Barack Obama and Sen. John McCain clearly agree on one thing: Bill Richardson and Eric Schmidt should not have visited Pyongyang this week. A State Department spokeswoman said last week that the timing, coming just four weeks after a rocket launch that violated three U.N. Security Council Resolutions, was not helpful. McCain tweeted that Richardson and Schmidt were "useful idiots." Richardson is among the staunchest advocates of appeasing North Korea after billions of dollars in U.S. and South Korean aid have bought little more than attacks, provocations, threats, and broken promises to disarm.

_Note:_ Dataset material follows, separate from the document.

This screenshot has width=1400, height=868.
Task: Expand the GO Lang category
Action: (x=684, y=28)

This could be the Hermit Kingdom's year of living provocatively. North Korea's dynastic ruler, Kim Jong Un, who turned 29 (or possibly 30) on Jan. 8, is very likely to act aggressively toward his neighbors in 2013 to burnish his leadership credentials at home and to deal with the new South Korean president-elect, Park Geun Hye, from a position of strength. New administrations in Washington, Beijing, Tokyo, Seoul, and Moscow will seek to avoid foreign crises as they consolidate their power domestically, creating a less confrontational and more appeasement-prone neighborhood in 2013.

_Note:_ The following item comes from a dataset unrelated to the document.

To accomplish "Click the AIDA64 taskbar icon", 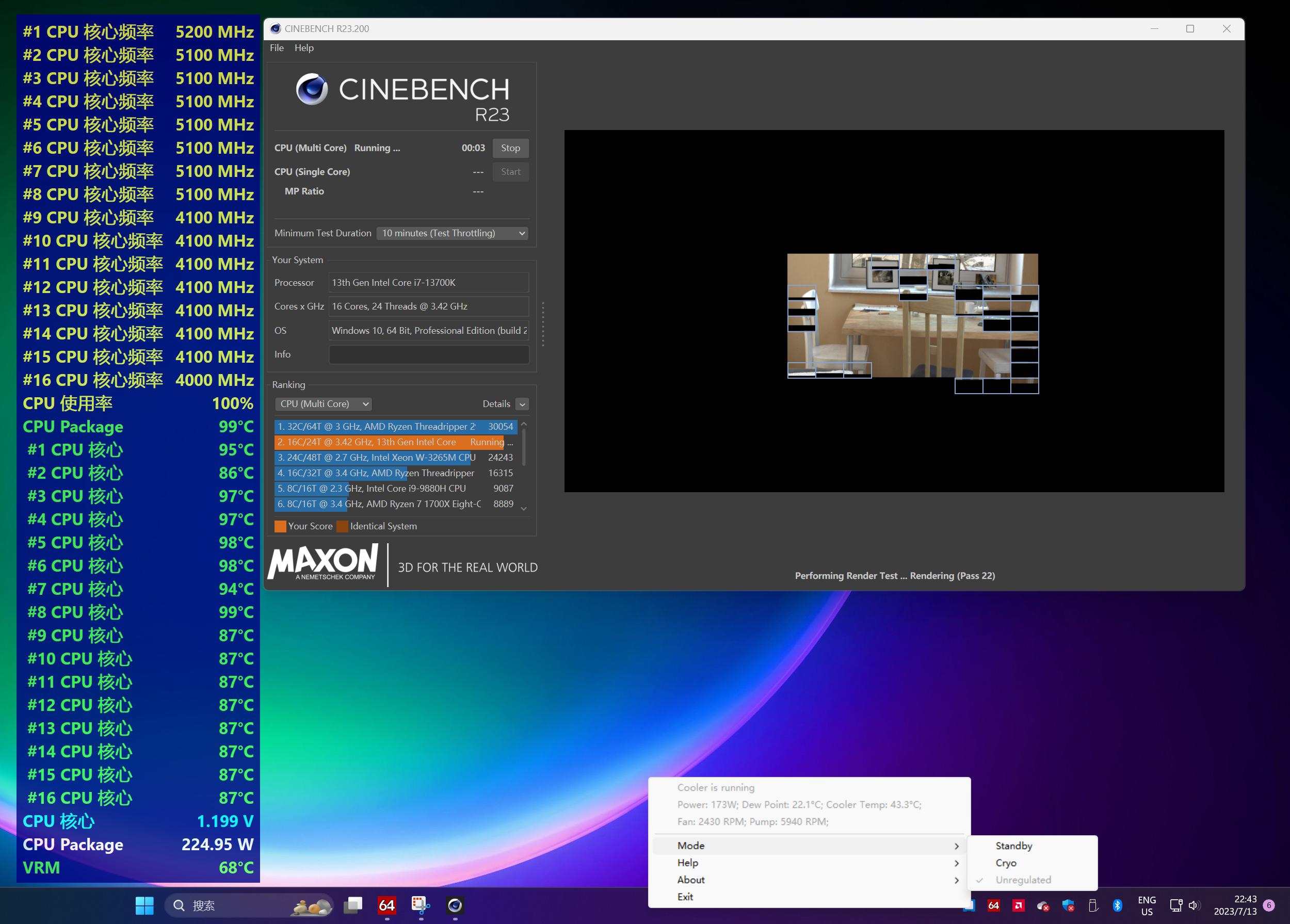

The provocations have already begun. North Korea's rocket launch in December was calculated to intimidate the U.S. and South Korean governments: The rocket was theoretically capable of reaching the United States, and North Korea carried out the test on Dec. 12, seven days before South Korea's presidential election. Pyongyang's announcements that it might postpone the test due to technical difficulties in the days leading up to the launch appear to have caught Obama's Asia team off guard.
So far, the Obama administration's response to the North Korean test has been to return to the United Nations to ask for more Security Council sanctions, but the test already violated three Security Council resolutions that China won't enforce. Despite prior U.N. condemnations, North Korea followed its 2006 and 2009 missile tests with nuclear tests three and two months later, respectively. Beijing's new leadership will likely keep funding the Kim regime and letting it smuggle missile parts and sanctioned luxury goods through Chinese ports. (China claims to "resolutely" oppose North Korea's nuclear programs, but probably sees its behavior as useful in keeping the United States distracted and Korea divided, while it pursues territorial ambitions elsewhere in the Pacific.) If the pattern holds, North Korea's next nuclear test could occur around the time of the late Kim Jong Il's Feb. 16 birthday, or president-elect Park's Feb. 25 inauguration.
This does not mean, however, that Obama lacks non-military options. Pyongyang has vulnerabilities that Washington can exploit without resorting to force. Although the sectors of the North Korean economy that feed most of its people collapsed in the 1990s, the privileged elite in Pyongyang continue to live in luxury. The regime can afford to maintain its nuclear and missile programs, and relatively luxurious lifestyles for its ruling class, thanks to a "palace economy" financed through a global network of shady bankers and businesspeople. This palace economy not only sustains the North's military and internal security forces; it finances a system of class privilege that stands in appalling contrast to the deprivation imposed on North Korea's lower classes. The central role of this shadow economy in regime preservation makes the Kim dynasty particularly vulnerable to tools designed to combat international money laundering.
If Obama wants to offer a credible deterrent to North Korea's provocations, he should shift his focus away from the U.N. and ask the Treasury Department to sanction the banks and businesses that finance the Kim regime's palace economy. Because these instruments of pressure can be applied in concert with U.S. allies and without U.N. approval, China's power to obstruct them is substantially diminished. There is a precedent for this: In September 2005, Treasury declared the Macau-based Banco Delta Asia a "primary concern" for North Korean money laundering, and a haven for drug dealing and counterfeiting proceeds. Treasury's action only directly affected $25 million in deposits, but its indirect effects were far greater, causing a run on Banco Delta and damming one of North Korea's main streams of illicit revenue.